- What to do
I need an exact copy of the lines from the one containing "Click the inbox envelope icon in the top bar" through the end of the records, without any pictures.

- Provided information

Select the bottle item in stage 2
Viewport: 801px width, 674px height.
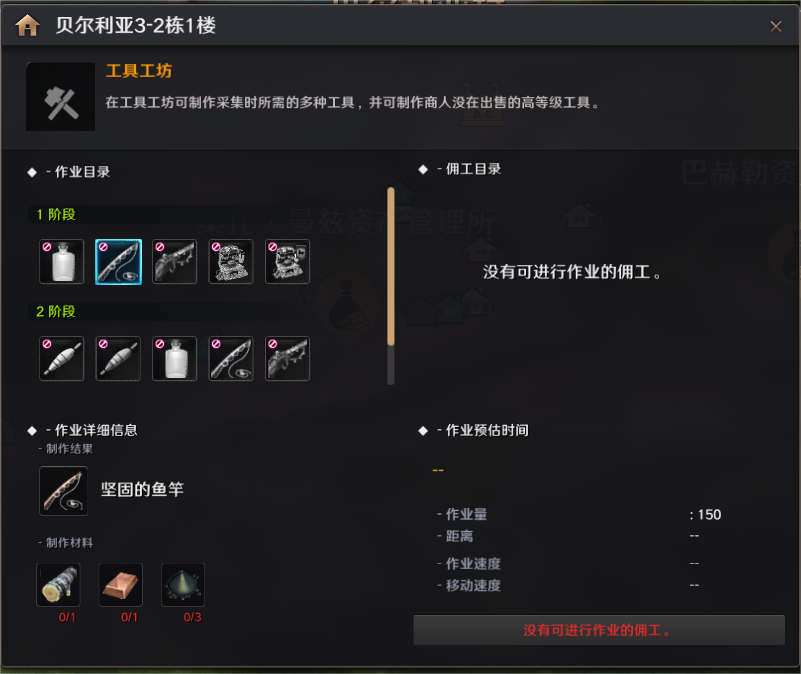[174, 358]
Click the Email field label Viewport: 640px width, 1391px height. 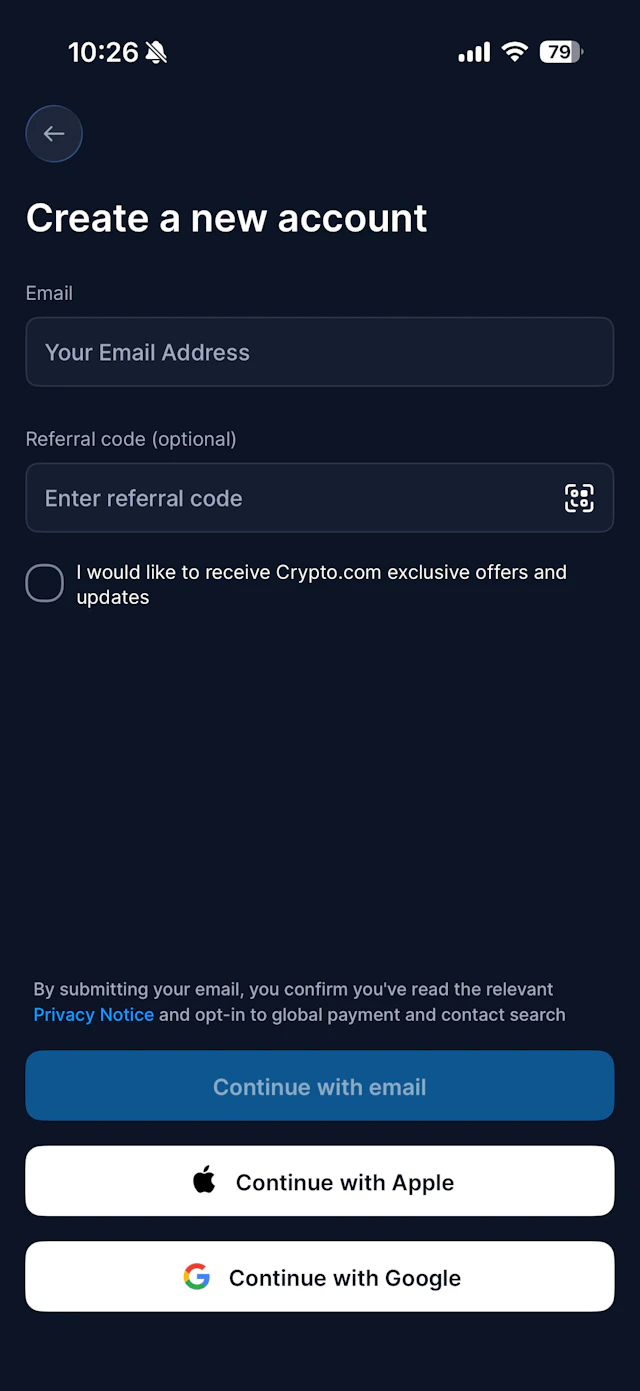tap(49, 293)
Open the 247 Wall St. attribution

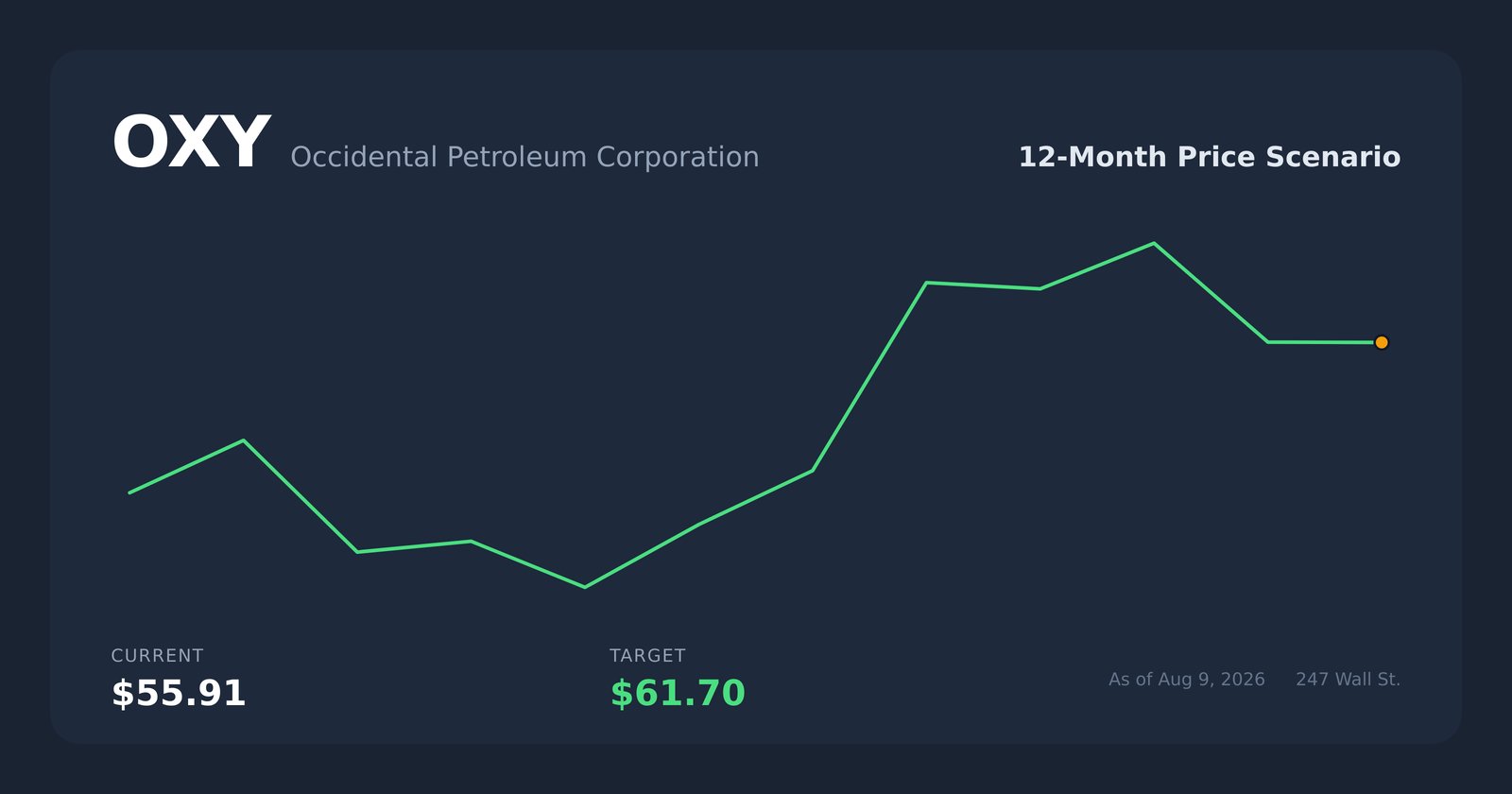[x=1348, y=680]
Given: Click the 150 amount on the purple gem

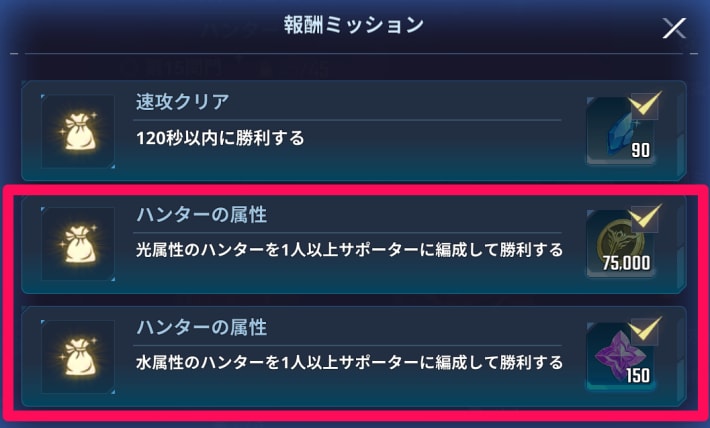Looking at the screenshot, I should [x=638, y=375].
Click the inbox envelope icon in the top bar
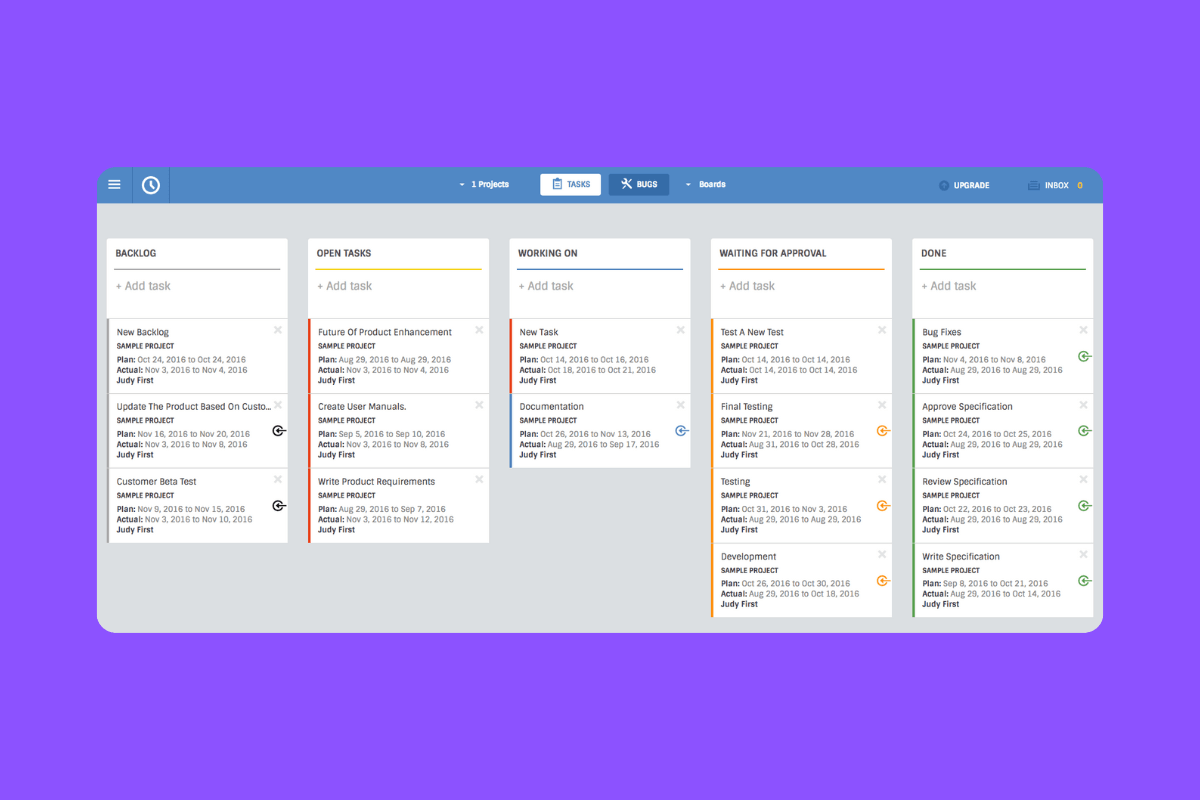1200x800 pixels. click(1035, 184)
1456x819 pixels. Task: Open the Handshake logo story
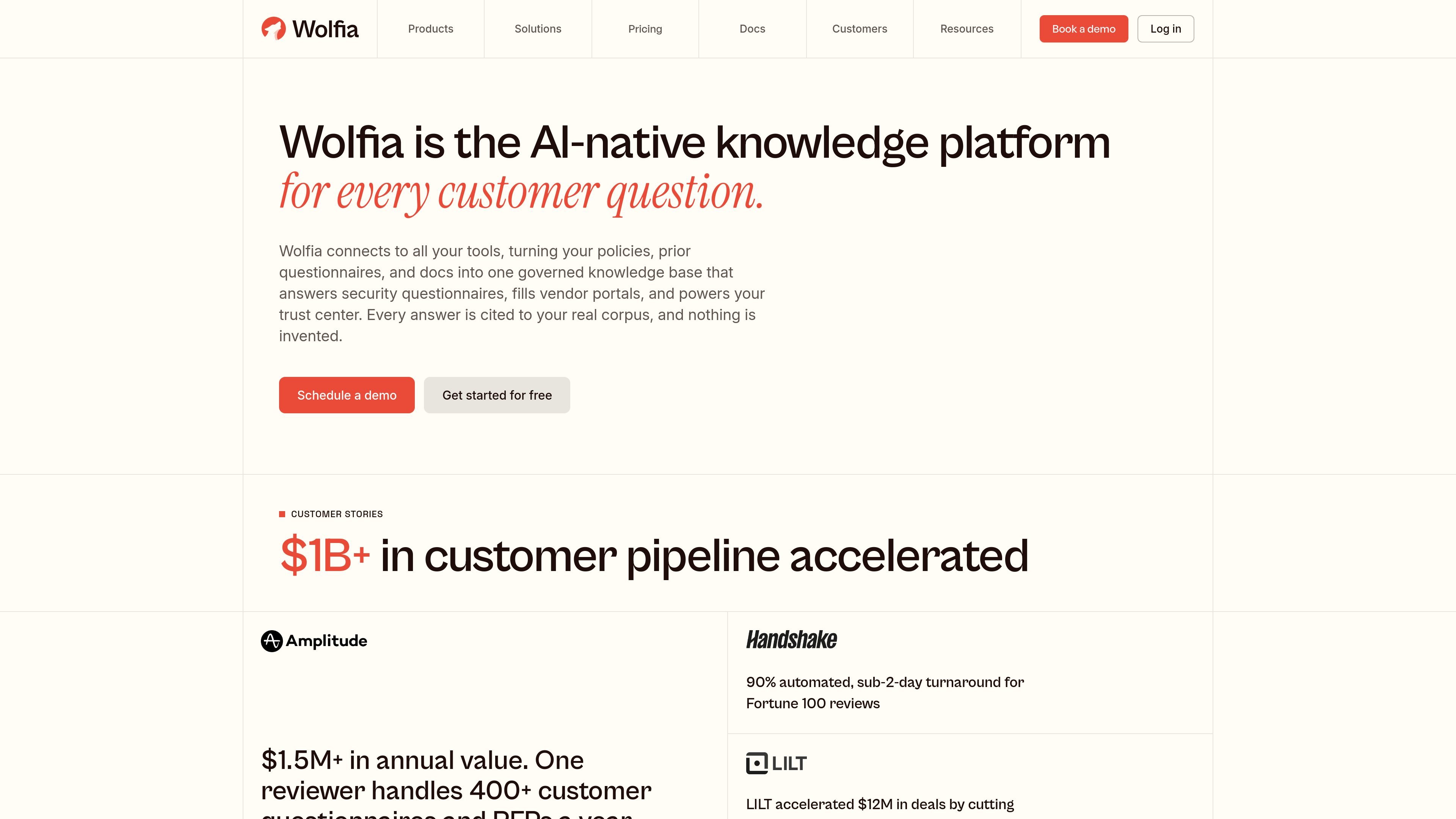pyautogui.click(x=791, y=640)
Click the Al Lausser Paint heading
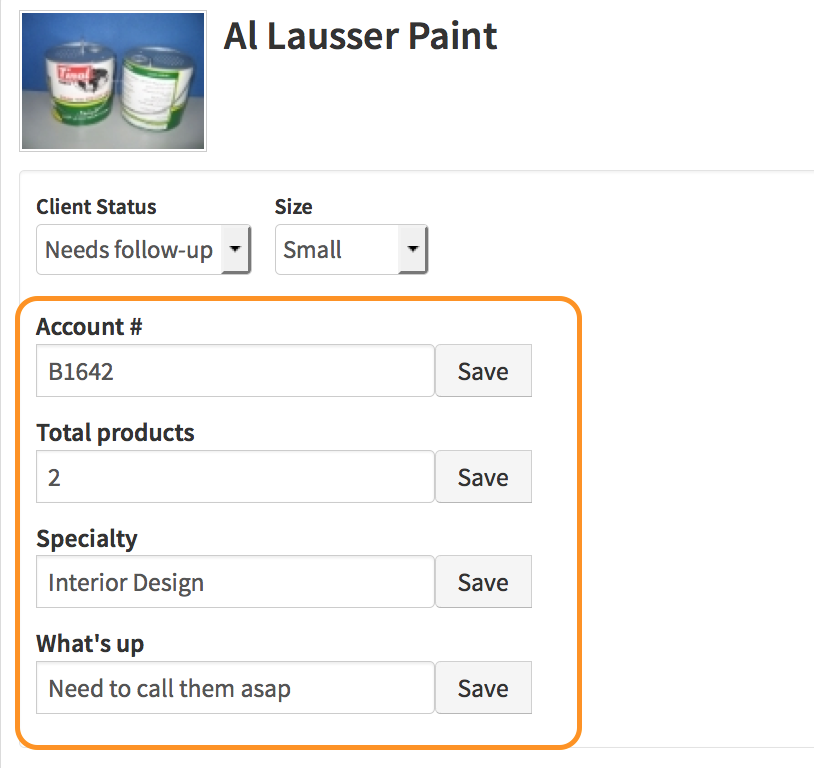 click(360, 37)
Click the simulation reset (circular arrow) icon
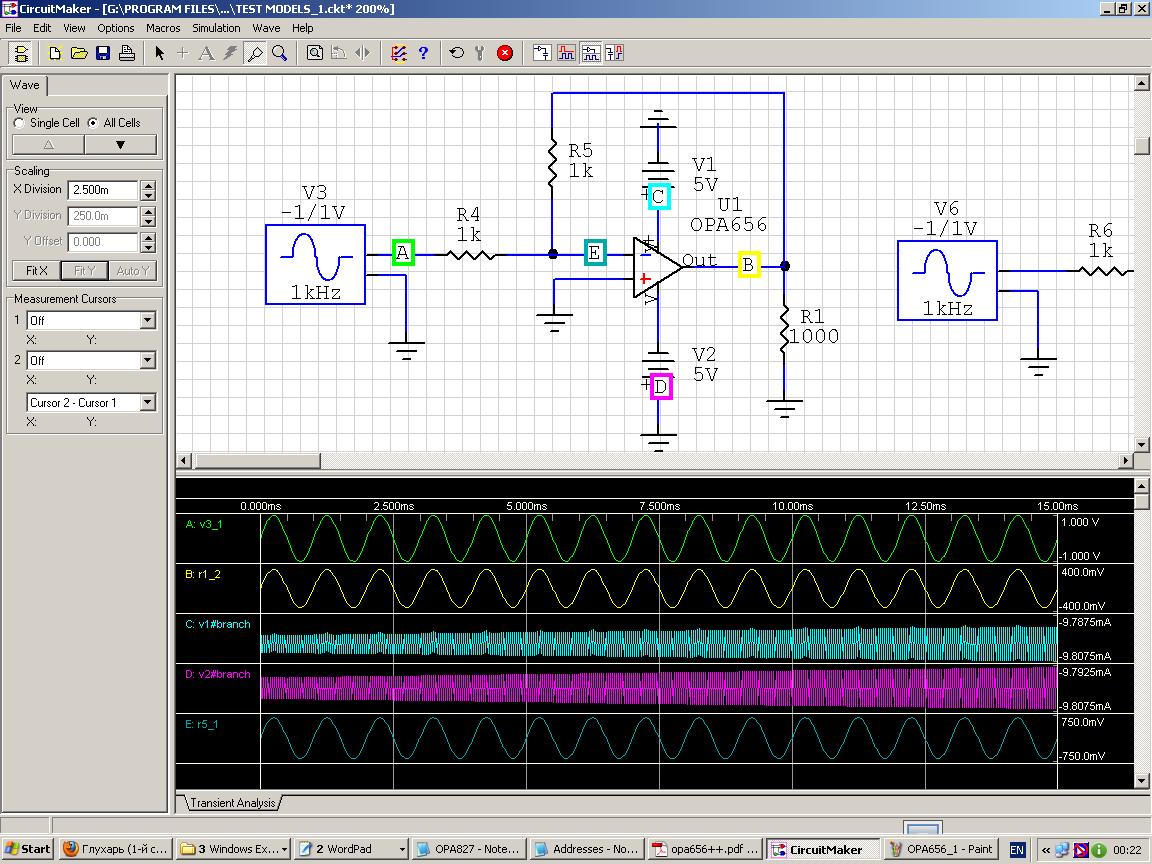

- Answer section
Click the inbox envelope icon in the top bar
1200x800 pixels. click(1035, 184)
1456x819 pixels. Task: Open the Handshake logo story
pyautogui.click(x=791, y=640)
Click the Al Lausser Paint heading
 click(360, 37)
Click the simulation reset (circular arrow) icon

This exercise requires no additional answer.